Videogames were once blamed for rising obesity rates but are now being championed by the medical industry and for use by government departments for their health benefits.
Games like Electronic Arts' "EA Sports Active" and Nintendo's "Wii Fit" have got players of all ages moving — and game developers and investors looking for hot new titles to cash in on this booming segment of the market.
Big John Games' upcoming "Butt Kicker" Nintendo DSi game will provide an action-based environment in which players fight against cigarettes and "Karate Bears" for Wii teaches players real karate routines using the Wii's motion-sensor controllers.
With interest in health games rising, the fifth annual Games for Health Conference in Boston expanded to 390 people this year from 100, including developers, investors and medical experts, while numbers at many other conferences are down up to 40 percent.
"Healthcare is 18 percent of the GDP of the United States and so games for health is probably the largest sector of activity in the serious games field long-term," said Ben Sawyer, co-founder of The Games for Health Project.
"If you add up the 18 month sales of "Wii Fit" and the sales of "EA Sports Active," Konami's "Dance Dance Revolution" and other healthy games, the worldwide retail numbers are over $2 billion."
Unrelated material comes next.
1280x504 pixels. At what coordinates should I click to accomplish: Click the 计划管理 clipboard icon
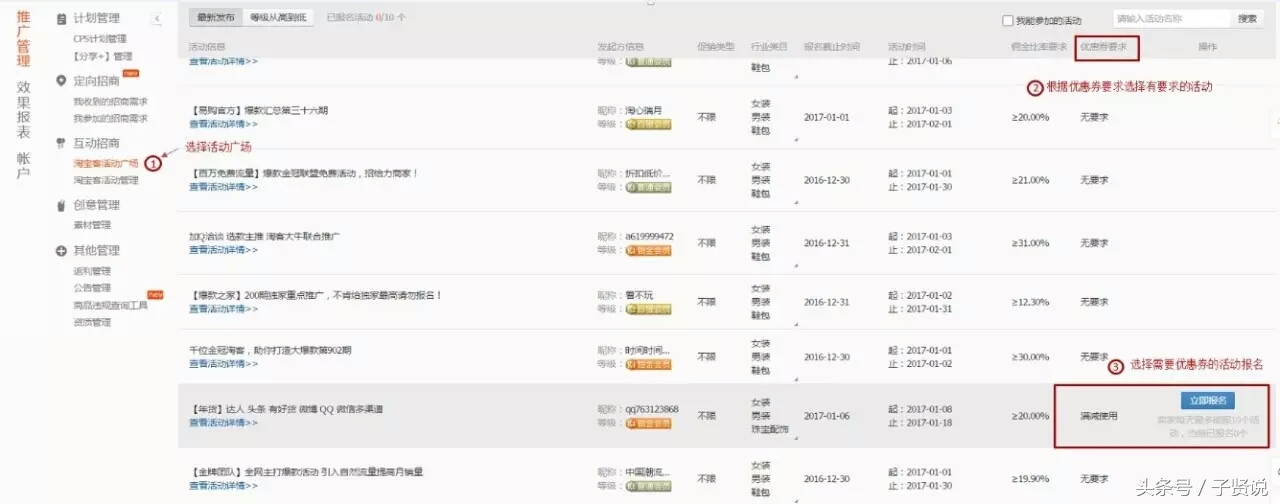(62, 18)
Dr. Michael Levine, executive director of the Joan Ganz Cooney Center at Sesame Workshop which fosters innovation in children's learning, has just released a report looking at how digital games can play a beneficial and educational role in health care.
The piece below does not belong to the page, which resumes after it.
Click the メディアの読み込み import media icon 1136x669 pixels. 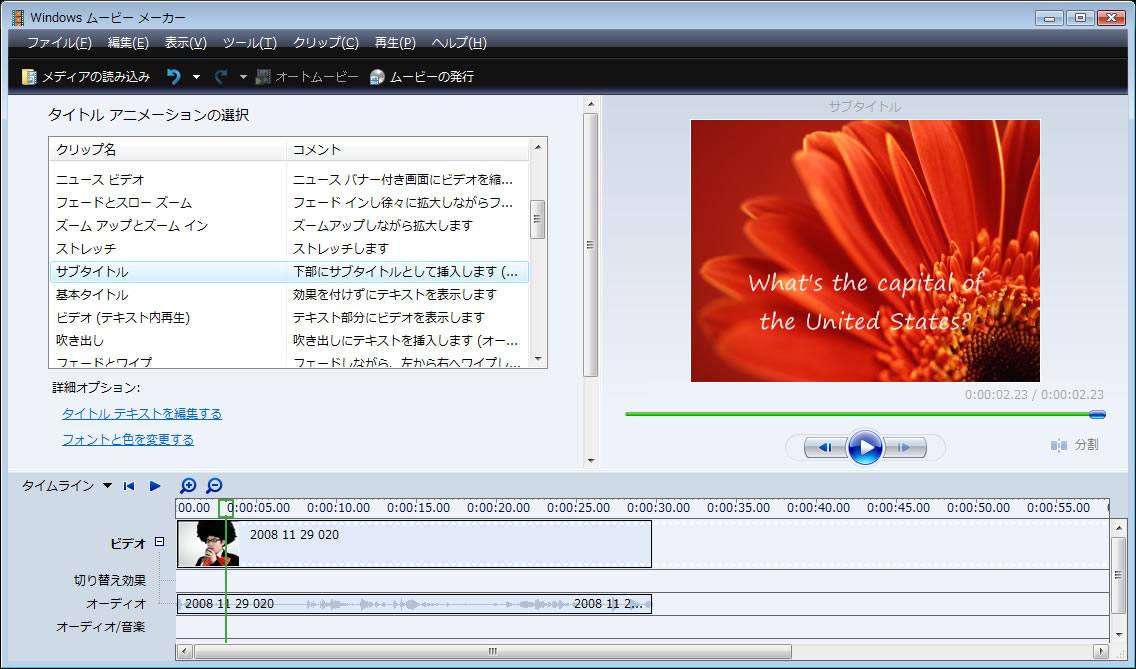30,77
"The White House should launch a national initiative to promote research and development of proven games," said Levine.
The Robert Wood Johnson Foundation, whose mission is to improve the health and healthcare of all Americans, has also called for a public engagement campaign supported by the president, Congress and the federal agencies to teach parents, teachers and health providers about the healthy side of gaming.
"States' governors should direct their school technology officers to look at innovations like "Dance Dance Revolution" and "Wii Fit" as a way to extend the reach of physical education and comprehensive health education," said Dr. Debra Lieberman, director of Health Games Research for the foundation.
The Games for Health Conference also showcased how videogames are being used to help doctors and patients alike.
Serious games developer Virtual Heroes is working on a new first-person shooter sequel for Hope Lab's popular "Re-Mission" game, which has been distributed to cancer patients in 81 countries since 2006.
"We're taking their existing concept and trying to raise the fun bar and creating more lifelike and enjoyable environments within the human body," explained Jerry Heneghan, CEO of Virtual Heroes.
"Players will take control of Roxy, the protagonist, and have new weapons to battle cancer with thanks to input from cancer patients."
Virtual Heroes is also updating its HumanSim technology with a new human physiology engine, technology has been used by Duke Medical Center's nursing school to train nurses virtually.
Heneghan said he hopes this software will inspire gamers to turn to careers in healthcare and make people in the medical profession more proficient with more grants and funding flowing into universities for health games.